Format: Trade Paperback
Fiction - Contemporary Women
It took me quite a while to get into this book as it begins with contemporary characters Marielle and Carson as they move into Holly Oak, an old house that has withstood the test of time and war. The novel focuses on the house and its inhabitants, with the house of Holly Oak being a central theme that is strong enough to be a character in itself. As we slowly unwind the past via the contemporary newlyweds Marielle and Carson, we meet a few of the past inhabitants of Holly Oak. Many of the characters of the book were long gone by the time Marielle arrives at Holly Oak, but in order for Marielle and Carson to move onwards in life they have to untie the threads of the past that are holding them to Holly Oak .. and to Adelaide.
It is the story of the events of the Civil War that had intrigued me about this novel, and I was not disappointed with the story the novel finally creates surrounding this important period in American history. However, it took a very long time to come to that point in the past which was my main interest in the novel, and is why it only earned three stars in my book. It took me twelve days to read, when I would normally finish a book of this size within four days. I have found that I have an unconscious distaste for contemporary themes, no matter how hard I try to like the book, most often the main characters are shallow and wishy-washy and spoiled. I prefer historical fiction because I like to immerse myself in another time, when I can learn about a different era and have instant empathy for characters who have to work hard for their daily bread. None of this should have any bearing on the current read.. but since it took so long for me to become invested in this novel, I felt an explanation was in order.
Holly Oak is hundreds of years old, and with a history that creates superstitions and possible ghosts as horrors of the Civil War were witnessed by the house. As Marielle moves into Holly Oak, its elderly matriarch Adelaide is clinging to the past but stubbornly does not let its secrets unveil themselves to the reader. It turns out Adelaide's great grandmother was known as a Union Spy during the fight of the Confederacy in Virginia, and this ghost of Susannah has all of Fredericksburg talking about it to this day. It is Adelaide's estranged daughter who holds all the clues, but she has been MIA for many years.

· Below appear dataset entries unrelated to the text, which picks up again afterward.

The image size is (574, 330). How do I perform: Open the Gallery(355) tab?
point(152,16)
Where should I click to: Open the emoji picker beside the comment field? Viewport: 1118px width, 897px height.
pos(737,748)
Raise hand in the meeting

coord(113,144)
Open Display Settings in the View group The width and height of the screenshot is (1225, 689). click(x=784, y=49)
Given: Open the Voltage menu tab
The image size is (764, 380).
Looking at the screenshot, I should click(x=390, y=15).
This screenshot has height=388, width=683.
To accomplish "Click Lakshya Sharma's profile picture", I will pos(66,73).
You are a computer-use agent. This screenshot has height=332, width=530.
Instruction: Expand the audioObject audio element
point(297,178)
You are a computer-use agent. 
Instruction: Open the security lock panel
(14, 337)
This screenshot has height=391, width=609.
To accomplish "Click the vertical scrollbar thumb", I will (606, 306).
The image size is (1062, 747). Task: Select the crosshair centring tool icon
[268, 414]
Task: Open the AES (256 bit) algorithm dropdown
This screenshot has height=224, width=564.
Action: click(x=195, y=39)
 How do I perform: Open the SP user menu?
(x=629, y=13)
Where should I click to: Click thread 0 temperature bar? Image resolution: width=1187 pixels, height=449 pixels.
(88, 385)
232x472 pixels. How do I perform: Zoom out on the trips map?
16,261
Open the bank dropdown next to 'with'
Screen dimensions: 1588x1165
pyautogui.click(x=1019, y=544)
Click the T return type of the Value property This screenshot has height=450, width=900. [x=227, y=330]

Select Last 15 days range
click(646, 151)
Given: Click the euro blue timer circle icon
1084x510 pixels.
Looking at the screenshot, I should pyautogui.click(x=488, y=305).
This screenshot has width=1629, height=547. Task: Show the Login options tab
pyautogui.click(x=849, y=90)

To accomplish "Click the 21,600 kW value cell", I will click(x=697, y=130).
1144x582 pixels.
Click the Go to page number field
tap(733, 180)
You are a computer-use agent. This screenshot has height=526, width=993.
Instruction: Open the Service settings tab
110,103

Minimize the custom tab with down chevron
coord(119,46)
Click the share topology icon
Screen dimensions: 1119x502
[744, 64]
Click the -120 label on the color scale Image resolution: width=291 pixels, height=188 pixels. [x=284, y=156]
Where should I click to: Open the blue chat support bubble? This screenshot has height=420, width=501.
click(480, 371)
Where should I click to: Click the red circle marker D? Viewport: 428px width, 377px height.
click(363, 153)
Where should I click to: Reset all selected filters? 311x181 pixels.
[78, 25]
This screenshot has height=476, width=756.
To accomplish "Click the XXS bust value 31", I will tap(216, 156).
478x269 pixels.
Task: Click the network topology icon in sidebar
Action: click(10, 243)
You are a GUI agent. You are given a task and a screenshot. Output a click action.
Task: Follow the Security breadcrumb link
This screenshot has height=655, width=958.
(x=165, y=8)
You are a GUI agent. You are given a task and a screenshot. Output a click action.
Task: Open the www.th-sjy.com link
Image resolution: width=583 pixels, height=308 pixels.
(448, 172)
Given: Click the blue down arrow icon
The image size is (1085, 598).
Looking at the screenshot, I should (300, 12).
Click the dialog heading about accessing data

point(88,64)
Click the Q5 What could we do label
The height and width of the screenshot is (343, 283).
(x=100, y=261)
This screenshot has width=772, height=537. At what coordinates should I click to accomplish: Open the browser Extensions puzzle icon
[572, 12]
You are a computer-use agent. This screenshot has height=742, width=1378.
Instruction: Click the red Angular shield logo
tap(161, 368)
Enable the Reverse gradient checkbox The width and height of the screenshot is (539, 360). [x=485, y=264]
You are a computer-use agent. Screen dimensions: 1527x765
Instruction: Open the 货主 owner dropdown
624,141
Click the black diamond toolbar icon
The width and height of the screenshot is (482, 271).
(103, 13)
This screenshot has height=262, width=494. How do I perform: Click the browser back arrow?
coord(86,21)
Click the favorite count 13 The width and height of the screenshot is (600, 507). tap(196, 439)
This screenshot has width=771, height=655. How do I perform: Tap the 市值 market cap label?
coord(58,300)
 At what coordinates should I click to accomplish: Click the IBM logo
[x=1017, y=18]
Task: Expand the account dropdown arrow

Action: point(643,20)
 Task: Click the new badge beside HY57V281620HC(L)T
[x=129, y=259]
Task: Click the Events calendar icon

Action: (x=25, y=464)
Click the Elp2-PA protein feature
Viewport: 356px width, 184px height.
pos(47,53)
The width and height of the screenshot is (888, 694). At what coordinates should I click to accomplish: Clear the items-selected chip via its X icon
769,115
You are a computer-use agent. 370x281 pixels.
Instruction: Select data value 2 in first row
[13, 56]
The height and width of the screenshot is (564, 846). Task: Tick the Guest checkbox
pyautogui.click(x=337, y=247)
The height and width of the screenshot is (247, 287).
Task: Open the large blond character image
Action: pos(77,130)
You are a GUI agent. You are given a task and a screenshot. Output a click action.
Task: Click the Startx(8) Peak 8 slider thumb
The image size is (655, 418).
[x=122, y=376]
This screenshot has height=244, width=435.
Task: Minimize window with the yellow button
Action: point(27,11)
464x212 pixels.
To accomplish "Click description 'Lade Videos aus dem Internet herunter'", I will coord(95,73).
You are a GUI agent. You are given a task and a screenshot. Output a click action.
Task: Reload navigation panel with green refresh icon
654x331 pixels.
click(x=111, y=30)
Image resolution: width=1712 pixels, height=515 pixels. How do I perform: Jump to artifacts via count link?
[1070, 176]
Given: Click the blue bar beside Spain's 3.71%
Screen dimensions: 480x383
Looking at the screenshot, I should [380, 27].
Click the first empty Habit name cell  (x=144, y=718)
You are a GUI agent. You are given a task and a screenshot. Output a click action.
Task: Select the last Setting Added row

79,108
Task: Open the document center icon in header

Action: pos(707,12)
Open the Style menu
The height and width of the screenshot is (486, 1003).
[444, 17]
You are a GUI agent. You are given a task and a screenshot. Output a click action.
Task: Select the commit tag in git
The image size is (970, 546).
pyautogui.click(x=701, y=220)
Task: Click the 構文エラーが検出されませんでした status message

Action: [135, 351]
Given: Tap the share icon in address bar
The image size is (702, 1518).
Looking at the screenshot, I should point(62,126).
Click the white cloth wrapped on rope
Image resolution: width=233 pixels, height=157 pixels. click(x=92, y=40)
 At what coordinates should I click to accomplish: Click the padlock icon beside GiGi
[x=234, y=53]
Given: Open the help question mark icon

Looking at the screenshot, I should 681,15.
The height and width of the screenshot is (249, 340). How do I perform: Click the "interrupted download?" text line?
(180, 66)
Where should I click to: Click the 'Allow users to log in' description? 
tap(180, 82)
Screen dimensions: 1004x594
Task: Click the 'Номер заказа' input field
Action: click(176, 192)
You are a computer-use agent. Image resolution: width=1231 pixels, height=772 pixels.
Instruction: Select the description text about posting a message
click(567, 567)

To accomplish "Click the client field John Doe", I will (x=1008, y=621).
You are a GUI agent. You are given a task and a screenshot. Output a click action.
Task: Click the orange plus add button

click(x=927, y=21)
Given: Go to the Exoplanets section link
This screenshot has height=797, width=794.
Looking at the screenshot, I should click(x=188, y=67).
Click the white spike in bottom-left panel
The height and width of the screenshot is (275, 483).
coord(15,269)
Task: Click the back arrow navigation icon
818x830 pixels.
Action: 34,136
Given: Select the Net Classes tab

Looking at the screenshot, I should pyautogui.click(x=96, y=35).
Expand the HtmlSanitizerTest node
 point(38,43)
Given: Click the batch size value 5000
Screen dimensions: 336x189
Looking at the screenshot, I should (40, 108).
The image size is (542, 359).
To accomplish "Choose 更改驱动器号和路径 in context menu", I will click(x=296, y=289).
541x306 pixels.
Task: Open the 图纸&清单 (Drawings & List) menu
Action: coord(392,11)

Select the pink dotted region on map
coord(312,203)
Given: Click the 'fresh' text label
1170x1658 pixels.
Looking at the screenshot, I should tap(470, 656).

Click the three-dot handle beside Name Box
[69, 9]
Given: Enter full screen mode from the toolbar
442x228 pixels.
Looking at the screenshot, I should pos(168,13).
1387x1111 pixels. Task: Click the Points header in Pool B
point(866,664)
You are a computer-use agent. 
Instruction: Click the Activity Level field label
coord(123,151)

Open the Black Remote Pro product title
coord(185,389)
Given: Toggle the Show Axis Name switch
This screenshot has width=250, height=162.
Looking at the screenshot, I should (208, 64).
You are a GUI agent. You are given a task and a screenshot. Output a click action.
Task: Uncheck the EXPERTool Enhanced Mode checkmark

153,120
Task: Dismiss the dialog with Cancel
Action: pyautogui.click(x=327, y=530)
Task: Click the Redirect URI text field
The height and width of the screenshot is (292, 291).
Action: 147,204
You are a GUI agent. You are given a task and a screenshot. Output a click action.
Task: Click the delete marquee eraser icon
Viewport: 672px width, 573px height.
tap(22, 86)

In the end, we realize along with Adelaide the truth of the house, and the truth of her ancestors and their involvement with the Civil War. But, it is only through letters of Susannah herself (my favorite part of the novel, surprisingly) that the whole truth reveals herself, and that Holly Oak can figuratively rest in peace.
The epic conclusion was just what the book needed, the emotions of the characters as they discover the past were well portrayed, and everything came together in a very satisfying way. Although I wish the quickened pace had started a bit earlier, the novel as a whole was very enjoyable with writing that flowed easily with intriguingly flawed characters and I recommend it to those interested in how Southern life was affected by the Civil War. This intriguing story is a mix of light romance, an almost non-existent Christian nuance, and a good mix of contemporary and historical Virginians.
I received this book for free from WaterBrook Multnomah Publishing Group for this honest review.